Bannon and his attorneys vowed to appeal and criticized the select committee and federal prosecutors for pursuing the case.
“This is a bulletproof appeal,” David Schoen, one of Bannon’s attorneys, said after the verdict was announced.
“The overreaching by the government in this case has been extraordinary at every level.”
Speaking to reporters outside the courthouse after the verdict, Bannon thanked the judge and jury after the week-long trial but remained defiant towards the select committee.
“I only have one disappointment, and that is that the gutless members of that show trial committee, the J-6 committee, didn’t have the guts to come down here and testify in open court,” he said.
Matthew Graves, the U.S. Attorney for D.C., applauded the decision.
“The subpoena to Stephen Bannon was not an invitation that could be rejected or ignored,” Graves said in a statement. “Mr. Bannon had an obligation to appear before the House Select Committee to give testimony and provide documents. His refusal to do so was deliberate and now a jury has found that he must pay the consequences.”
Reps. Bennie Thompson (D-Miss.) and Liz Cheney (R-Wyo.), the chair and vice chair of the select committee, said the verdict was an “important affirmation” of the panel’s work.
“As the prosecutor stated, Steve Bannon ‘chose allegiance to Donald Trump over compliance with the law,’” Thompson and Cheney said in a joint statement. “Just as there must be accountability for all those responsible for the events of January 6th, anyone who obstructs our investigation into these matters should face consequences. No one is above the law.”
Bannon’s lawyers chose not to present their own case, offering no defense witnesses. Evan Corcoran, one of Bannon’s attorneys, said in his closing argument Friday that there was plenty of reasonable doubt concerning his client’s guilt.
“We didn’t feel the need to put on a defense,” Corcoran told the jury.
Prosecutors had argued the case presented a straightforward question of whether Bannon met the legal obligations laid out for him in the subpoena last year.
“This case is not complicated, but it is important,” Molly Gaston, an assistant U.S. attorney, said in her closing argument Friday. “When it came down to it, he did not want to recognize Congress’s authority or play by the government’s rules.”
Bannon was indicted in November after the House voted to hold him in contempt for failing to show up for a deposition and turn over documents as demanded by the Jan. 6 select committee’s subpoena.
The subpoena, issued on Sept. 23, ordered Bannon to turn over a wide range of documents by Oct. 7 of that year and appear before the committee for a deposition on Oct. 14.
An attorney for Bannon, Robert Costello, said in letters to the committee that his client would not comply because Trump had asserted executive privilege and because of an ongoing civil case at the time between the former president and the select committee.

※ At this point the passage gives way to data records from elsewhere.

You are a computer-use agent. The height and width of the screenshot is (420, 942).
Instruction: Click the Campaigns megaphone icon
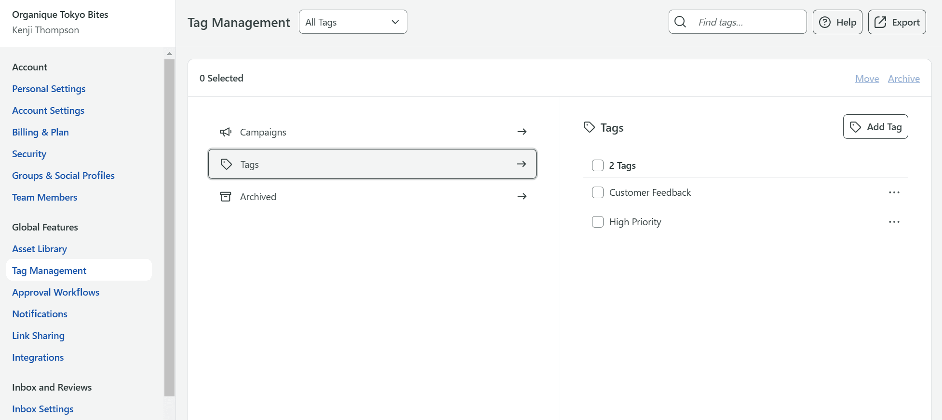pos(226,132)
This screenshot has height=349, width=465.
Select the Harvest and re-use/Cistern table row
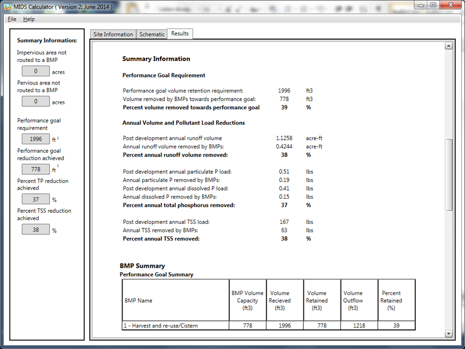click(x=161, y=326)
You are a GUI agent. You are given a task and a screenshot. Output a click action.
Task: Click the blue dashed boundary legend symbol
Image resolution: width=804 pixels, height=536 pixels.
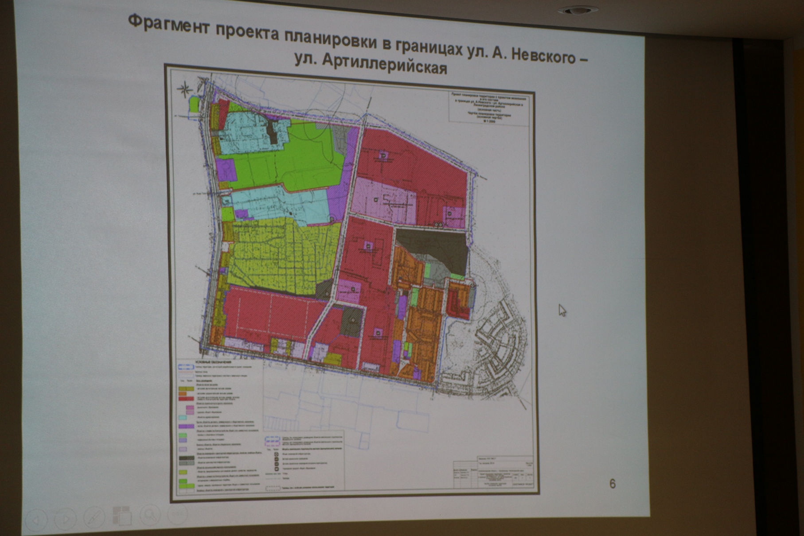[x=186, y=367]
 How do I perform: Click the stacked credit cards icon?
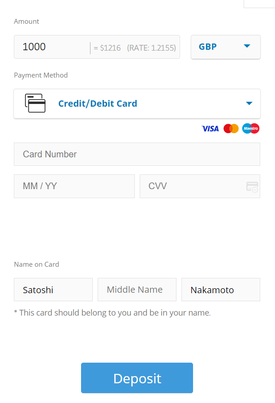click(x=35, y=103)
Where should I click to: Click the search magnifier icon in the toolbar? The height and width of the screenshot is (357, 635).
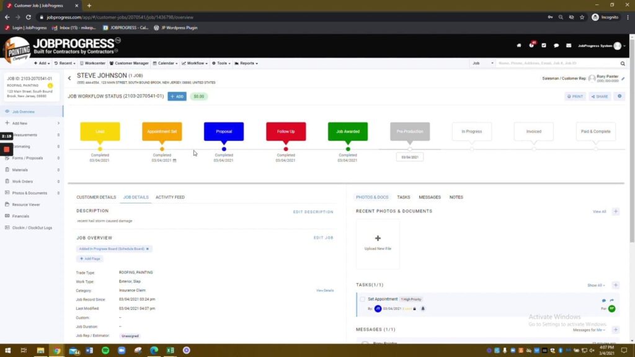(623, 63)
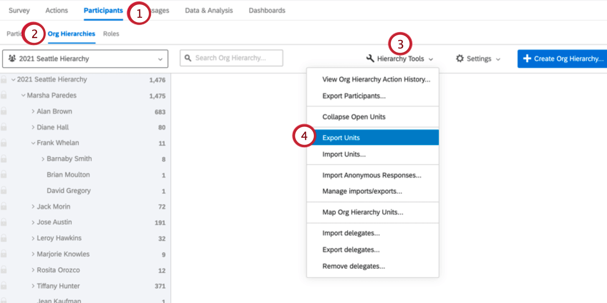Collapse the Frank Whelan unit
This screenshot has height=303, width=607.
33,143
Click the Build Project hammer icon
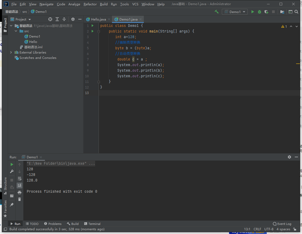Image resolution: width=302 pixels, height=234 pixels. click(x=217, y=12)
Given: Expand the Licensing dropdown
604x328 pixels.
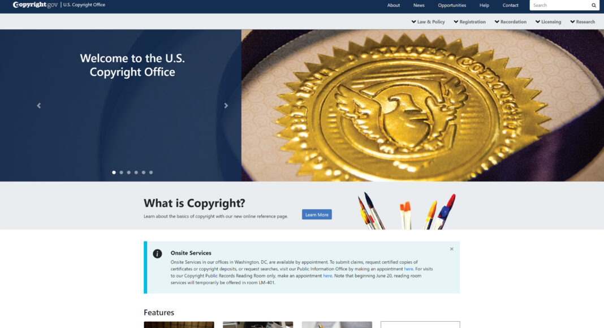Looking at the screenshot, I should coord(547,21).
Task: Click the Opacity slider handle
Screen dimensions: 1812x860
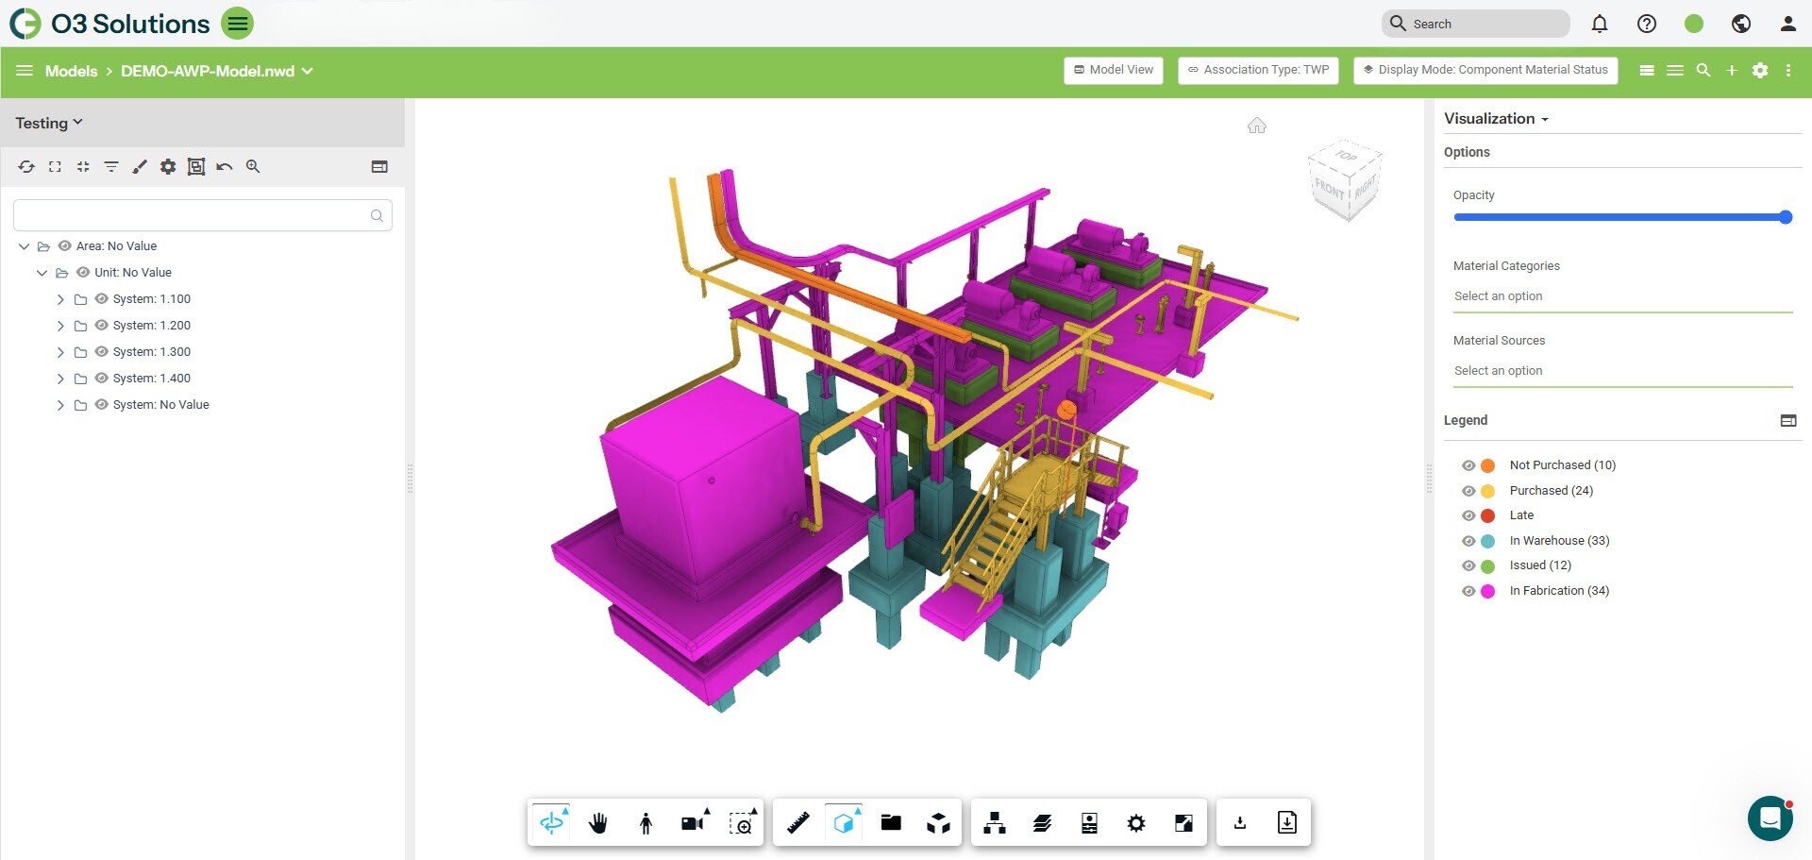Action: click(x=1785, y=217)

While Corcoran had told the jury Friday that the defense felt no need to present a case, Bannon’s lawyers expressed frustration throughout the trial that they had been “handcuffed” from presenting certain arguments.
U.S. District Judge Carl Nichols had ruled Bannon would not be allowed to argue at trial that he was relying on the advice of his lawyers in not complying with the subpoena or that any assertion of executive privilege excused him from meeting the committee’s demands.
On Thursday, Schoen told the court his client would have testified in his own defense if Nichols had not prohibited them from mounting those arguments.
“He’s wanted to testify publicly in this case under oath to tell the court, the jury and the public exactly what the true facts of the case are,” Schoen said. “However, on the advice of counsel … he has decided not to testify, because he understands that he would be barred from telling the true facts explaining why he did what he did, and why he did not do what he did not do in relation to the committee’s subpoena. He wanted to testify under oath to explain that at all times, he believed he was doing what the law required him to do, based on his lawyer’s advice.”
The defense team tried to complicate the prosecution’s narrative of an open-and-shut case with suggestions of political bias against Bannon.
During his closing argument Friday, Corcoran even compared Thompson’s signature, the select committee’s chairman, that was on the subpoena with other examples of his signature in an attempt to sow doubt in the jury that the subpoena was valid.
But throughout the trial, prosecutors pushed a straightforward case that Bannon had an obvious obligation to comply with the subpoena’s demands and he failed to do so.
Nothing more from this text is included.